[Crossposted Statement on US Administration Budget Proposal from the “Director’s Desk” at the Digital Library Federation blog.]
Last night, the Trump administration released its new budget blueprint, an advisory document that proposes increases in spending to military programs and national security, coupled with major decreases to—or the complete elimination of—many programs supporting scientific data and research, human health, and environmental safety; social uplift, education, and protection for the poor; international diplomacy, cooperation, and aid; and the arts, culture, history, and museum and library services. The House and Senate will now begin offering their own budget resolutions, and a long process of negotiation—informed by the will of the people, as expressed to our elected representatives—will ultimately result in Appropriations committee legislation setting funding levels for agencies and offices germane to the goals of the Digital Library Federation and its mission to “advance research, learning, social justice, and the public good.”
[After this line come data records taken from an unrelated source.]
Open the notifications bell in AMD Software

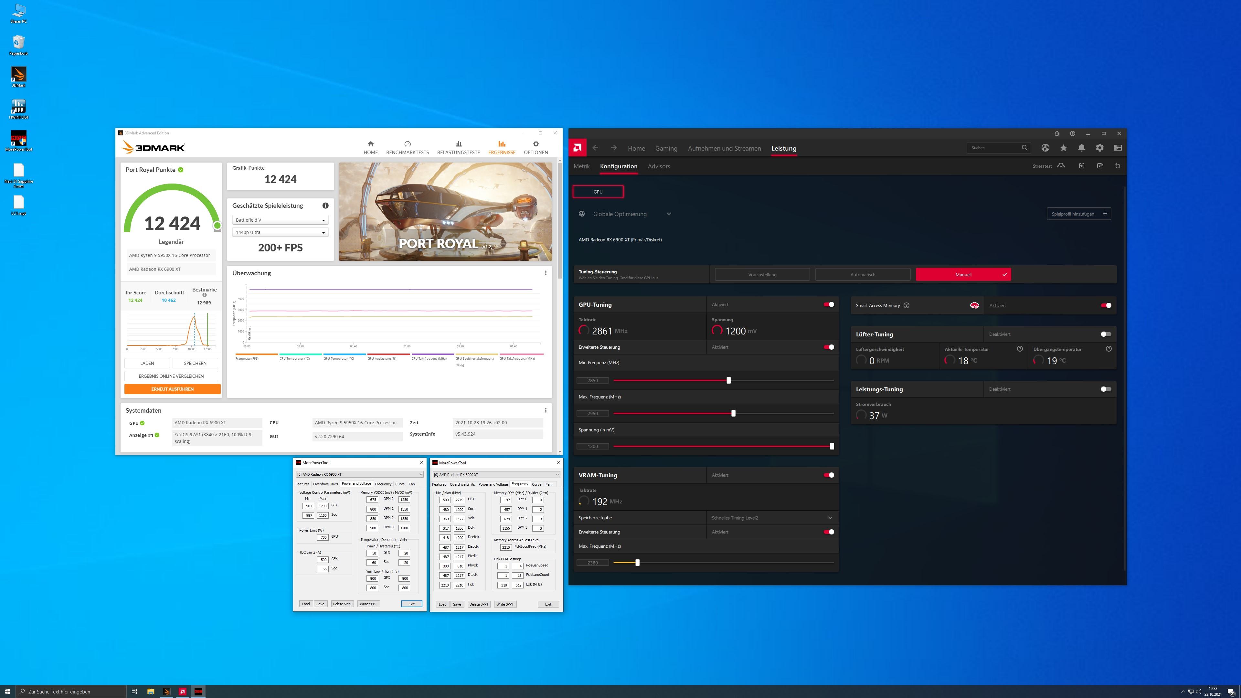coord(1082,148)
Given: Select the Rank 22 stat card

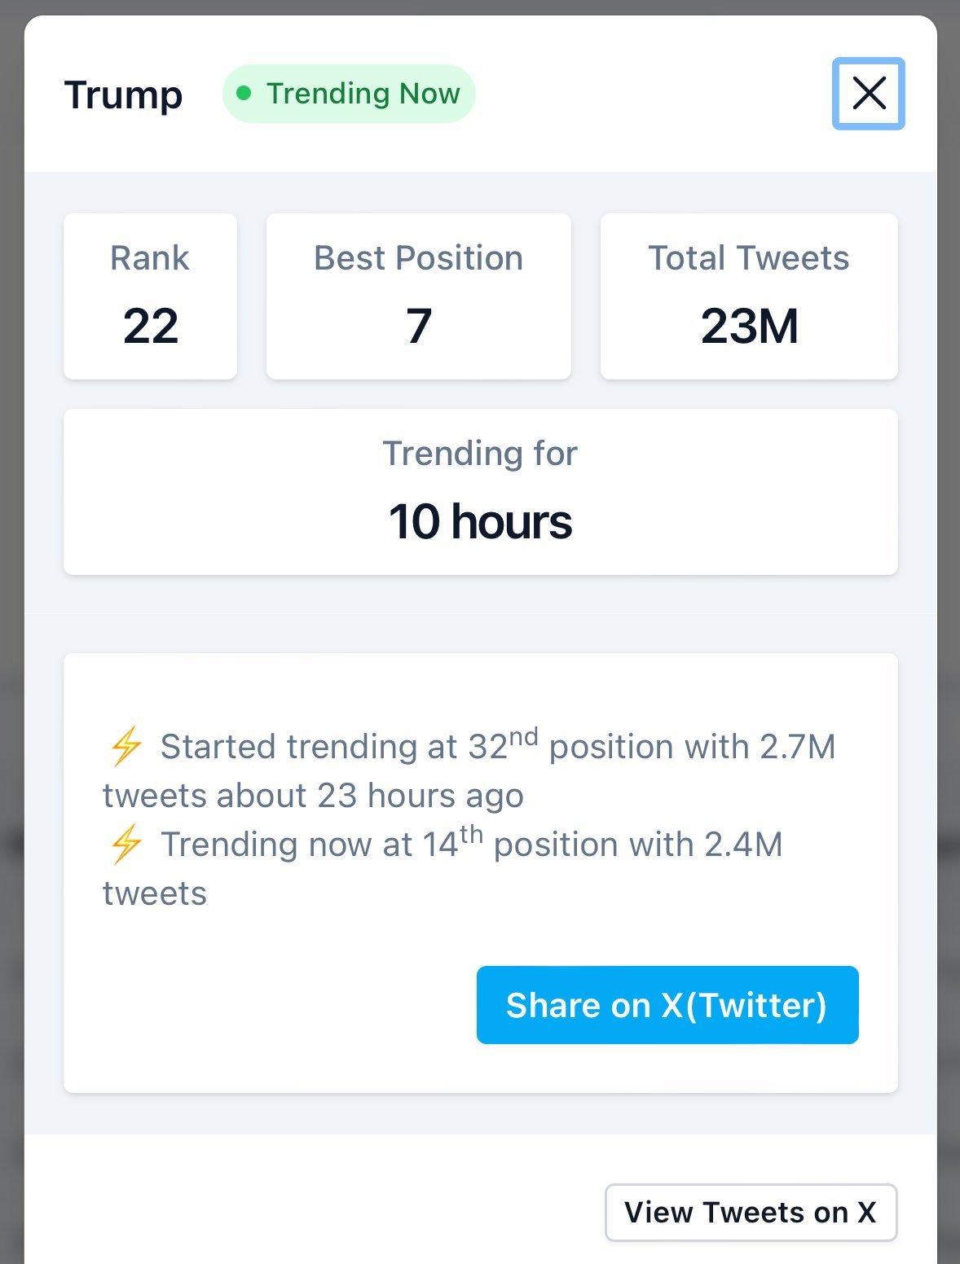Looking at the screenshot, I should pyautogui.click(x=150, y=296).
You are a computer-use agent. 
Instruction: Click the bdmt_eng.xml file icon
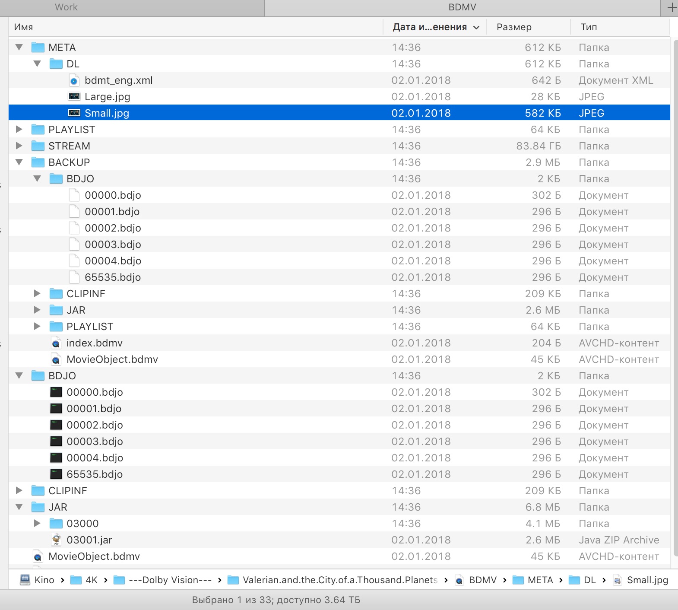click(x=74, y=81)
These include—among many others—agencies and offices whose federal budgets the Trump administration proposes to eliminate entirely: the National Endowment for the Humanities, the Corporation for Public Broadcasting (which supports NPR and PBS), the National Endowment for the Arts, the Woodrow Wilson International Center for Scholars, the US Institute of Peace, the Appalachian Regional Commission—and of course the IMLS, the Institute of Museum and Library Services. IMLS not only supports academic library and information science R&D programs that contribute to the development of a coherent and utterly necessary national digital platform; it also supports public programming and education in our nation’s 123,000 libraries and 35,000 museums—themselves vulnerable to future budget cuts. Future reductions may also be proposed to the budgets of the National Archives, the Library of Congress, the Smithsonian Institution and other federally-funded keepers of records, culture, and national memory.
Program officers and staff of public service organizations like these are prohibited by the federal Hatch Act of 1939 from engaging in some forms of political activity, thus curtailing their ability to advocate fully for the agencies to which they have devoted so much, while serving as agency representatives. The DLF community must represent them, and—in our support for the myriad ways these agencies serve us—we raise our voices to represent the communities and publics we serve together.
Last month, in a national climate of growing division and rising fear, the DLF and its parent organization, CLIR, offered a statement outlining our community’s enduring values and our own “Deepening Resolve.” I spend my every day in awe of the imagination, drive, compassion, and expertise of DLF practitioners. I know the people who make up our working groups and who staff our member institutions are resolute in their understanding of the power of digital libraries to serve—as we put it in the statement—”individuals and institutions that are both stalwart and vulnerable, people living now and generations yet to come.” The DLF community strives to build usable, welcoming, and respectful knowledge representation systems that embody “our shared, core values of enlightened liberalism and scientific understanding,” help us understand the past and imagine better futures, and advance “our mission to create just, equitable, and sustained global cultures of accessible information.”
These are lofty goals. Like all things, they start in the local, the embodied, the world near to you.
Regardless of your party affiliation or political creed (and in the understanding that diversity of thought is among our community’s great strengths)—if you share my concern about aspects of the current administration’s budget proposal and vision for libraries, research data, and cultural heritage in the digital age, I urge you to contact your representatives and make your views known. Finally, I remind you that the DLF has very consciously redoubled its efforts to function as a flexible, pragmatic, and supportive framework for grassroots efforts of all kinds, relevant to our field. DLF members and non-members alike are invited to use us as a platform for effective community organizing. We are here for you, and for the futures you want to build.